Hain links the story of his own faith journey to the teachings of the book. This is a powerful way to make the recommendations in the book come alive. Using a simple, relatable style, Hain shares the challenges he has faced in integrating his faith in all aspects of his own life since he joined the Church in 2006. He suggests that opening up your life, experiences and beliefs will be beneficial to you and to those around you in your workplace, and he puts that into practice with the readers of his book, to excellent results. The reader sees a man who is genuine in his desire to improve himself and his experiences, and that greatly increases the credibility of the suggestions in the book.
In addition, the ideas in “The Catholic Briefcase” are soundly supported by Scripture and by quotations from historical figures from the Catholic Church. Interviews with Catholic business leaders about their experiences add additional weight to Hain’s arguments and prove that the methods suggested in the book can change the impact a person can make.

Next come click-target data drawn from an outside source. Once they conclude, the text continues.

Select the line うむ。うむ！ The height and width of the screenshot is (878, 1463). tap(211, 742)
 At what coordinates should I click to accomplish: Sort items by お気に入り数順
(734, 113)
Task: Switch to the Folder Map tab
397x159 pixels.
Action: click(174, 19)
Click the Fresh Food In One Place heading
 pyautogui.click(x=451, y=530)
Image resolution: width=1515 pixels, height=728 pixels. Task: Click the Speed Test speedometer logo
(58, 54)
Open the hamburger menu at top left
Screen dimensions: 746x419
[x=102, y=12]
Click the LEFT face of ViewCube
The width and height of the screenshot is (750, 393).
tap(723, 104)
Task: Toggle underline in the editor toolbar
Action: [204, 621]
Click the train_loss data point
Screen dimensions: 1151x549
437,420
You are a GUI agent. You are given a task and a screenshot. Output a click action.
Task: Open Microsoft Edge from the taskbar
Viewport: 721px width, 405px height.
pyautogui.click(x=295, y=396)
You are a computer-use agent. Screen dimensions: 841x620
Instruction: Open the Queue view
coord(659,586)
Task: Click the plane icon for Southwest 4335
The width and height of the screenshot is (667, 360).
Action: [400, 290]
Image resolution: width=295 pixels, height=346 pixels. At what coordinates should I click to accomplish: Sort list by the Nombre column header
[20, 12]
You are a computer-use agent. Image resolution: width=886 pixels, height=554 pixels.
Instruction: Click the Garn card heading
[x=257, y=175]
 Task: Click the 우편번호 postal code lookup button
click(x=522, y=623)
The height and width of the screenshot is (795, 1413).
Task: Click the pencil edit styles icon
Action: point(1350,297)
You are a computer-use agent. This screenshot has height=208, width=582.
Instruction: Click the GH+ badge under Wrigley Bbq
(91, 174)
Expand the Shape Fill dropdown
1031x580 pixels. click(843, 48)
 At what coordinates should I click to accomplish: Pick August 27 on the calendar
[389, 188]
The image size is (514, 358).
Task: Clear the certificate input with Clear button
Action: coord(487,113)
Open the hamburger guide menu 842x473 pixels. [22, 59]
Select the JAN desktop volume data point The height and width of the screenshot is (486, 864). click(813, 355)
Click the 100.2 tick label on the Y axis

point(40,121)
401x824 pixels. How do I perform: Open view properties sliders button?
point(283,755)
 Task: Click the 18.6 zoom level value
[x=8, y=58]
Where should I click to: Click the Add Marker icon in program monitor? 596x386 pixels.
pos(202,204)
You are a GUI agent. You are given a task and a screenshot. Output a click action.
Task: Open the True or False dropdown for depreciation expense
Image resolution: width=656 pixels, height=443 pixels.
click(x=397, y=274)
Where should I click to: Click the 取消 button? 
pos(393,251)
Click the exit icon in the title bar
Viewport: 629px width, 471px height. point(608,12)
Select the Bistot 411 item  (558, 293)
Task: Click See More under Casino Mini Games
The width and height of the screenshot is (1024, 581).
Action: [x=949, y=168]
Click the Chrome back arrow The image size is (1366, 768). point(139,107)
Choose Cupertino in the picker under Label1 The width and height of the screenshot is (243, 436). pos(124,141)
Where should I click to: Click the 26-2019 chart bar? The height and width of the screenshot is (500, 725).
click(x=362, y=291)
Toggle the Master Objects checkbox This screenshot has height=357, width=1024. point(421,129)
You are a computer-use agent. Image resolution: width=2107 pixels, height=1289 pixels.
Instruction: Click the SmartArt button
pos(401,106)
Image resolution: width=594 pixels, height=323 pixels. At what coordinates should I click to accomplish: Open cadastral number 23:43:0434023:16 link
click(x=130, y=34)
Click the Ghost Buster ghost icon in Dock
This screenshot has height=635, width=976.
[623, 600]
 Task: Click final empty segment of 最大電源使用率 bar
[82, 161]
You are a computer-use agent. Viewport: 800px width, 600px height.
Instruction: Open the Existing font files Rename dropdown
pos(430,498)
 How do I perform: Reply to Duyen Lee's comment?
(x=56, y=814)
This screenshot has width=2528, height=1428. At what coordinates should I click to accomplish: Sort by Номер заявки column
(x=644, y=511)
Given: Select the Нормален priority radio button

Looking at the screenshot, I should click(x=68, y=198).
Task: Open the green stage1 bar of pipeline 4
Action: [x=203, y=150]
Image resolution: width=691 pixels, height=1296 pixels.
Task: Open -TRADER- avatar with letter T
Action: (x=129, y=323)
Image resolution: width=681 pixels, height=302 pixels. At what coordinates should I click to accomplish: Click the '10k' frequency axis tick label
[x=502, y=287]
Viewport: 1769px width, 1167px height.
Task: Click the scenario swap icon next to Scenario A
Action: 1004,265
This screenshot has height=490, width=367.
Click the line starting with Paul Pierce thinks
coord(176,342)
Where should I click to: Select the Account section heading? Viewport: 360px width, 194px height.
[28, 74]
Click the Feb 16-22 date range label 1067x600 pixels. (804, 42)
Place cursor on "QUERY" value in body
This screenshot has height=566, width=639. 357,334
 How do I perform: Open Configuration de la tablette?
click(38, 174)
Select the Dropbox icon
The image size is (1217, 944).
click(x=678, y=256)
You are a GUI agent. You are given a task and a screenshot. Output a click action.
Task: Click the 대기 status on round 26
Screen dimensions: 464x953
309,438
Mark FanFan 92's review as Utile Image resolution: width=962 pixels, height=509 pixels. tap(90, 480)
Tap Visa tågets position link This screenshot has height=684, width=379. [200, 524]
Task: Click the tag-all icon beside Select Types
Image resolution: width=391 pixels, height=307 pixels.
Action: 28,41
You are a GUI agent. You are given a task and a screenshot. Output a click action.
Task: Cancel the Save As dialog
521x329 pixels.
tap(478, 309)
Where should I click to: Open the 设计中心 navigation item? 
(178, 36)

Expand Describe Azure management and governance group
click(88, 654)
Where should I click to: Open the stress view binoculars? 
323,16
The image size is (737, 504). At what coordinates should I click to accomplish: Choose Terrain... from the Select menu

The book is not all theory, however. The most useful aspect of “The Catholic Briefcase” is that it includes a plan for the practical application of these ideas. Specific, easy suggestions for action offer a guide for those who want to put Hain’s theories into practice. In addition, questions for reflection at the end of each chapter make this a valuable handbook for discussion groups.
“The Catholic Briefcase” focuses on everyday practices. Instead of pointing to “big” moments such as difficult decisions or times of change, Hain gives concrete suggestions for how to approach daily routines and cultivate habits that will support the ongoing integration of faith and work. One of the most appealing suggestions in “The Catholic Briefcase” is giving yourself time to think and time to pray. Cutting down on interruptions—and sometimes setting technology aside—are excellent ways to carve out the time and solitude to think. Hain also recommends consciously scheduling in times to pray throughout the day, incorporating a daily Mass if possible. In both cases, the time to meditate and reflect allows for recharging and reconnection. According to Hain, another impactful method for incorporating faith and work is being a good steward and helping others to the best of your talents. This strikes a particularly strong chord in the current economy.
“The Catholic Briefcase” is full of simple, useful ideas that make sense. By putting these ideas together along with guidelines for putting them into practice, this author has produced a handy guidebook for anyone who wants to incorporate faith as a foundation for his or her working life.
Author Randy Hain is an active member of St. Peter Chanel Church in Roswell and leads the St. Peter Chanel Business Association. He is a frequent speaker and panelist on a variety of topics related to business and faith in the Atlanta area and an avid writer for various business and faith publications. He will be signing copies of his book on Saturday, Nov. 26, from 10 a.m. to 1 p.m. at the Two Hearts Gifts and Books Catholic Shoppe on Woodstock Road, Roswell.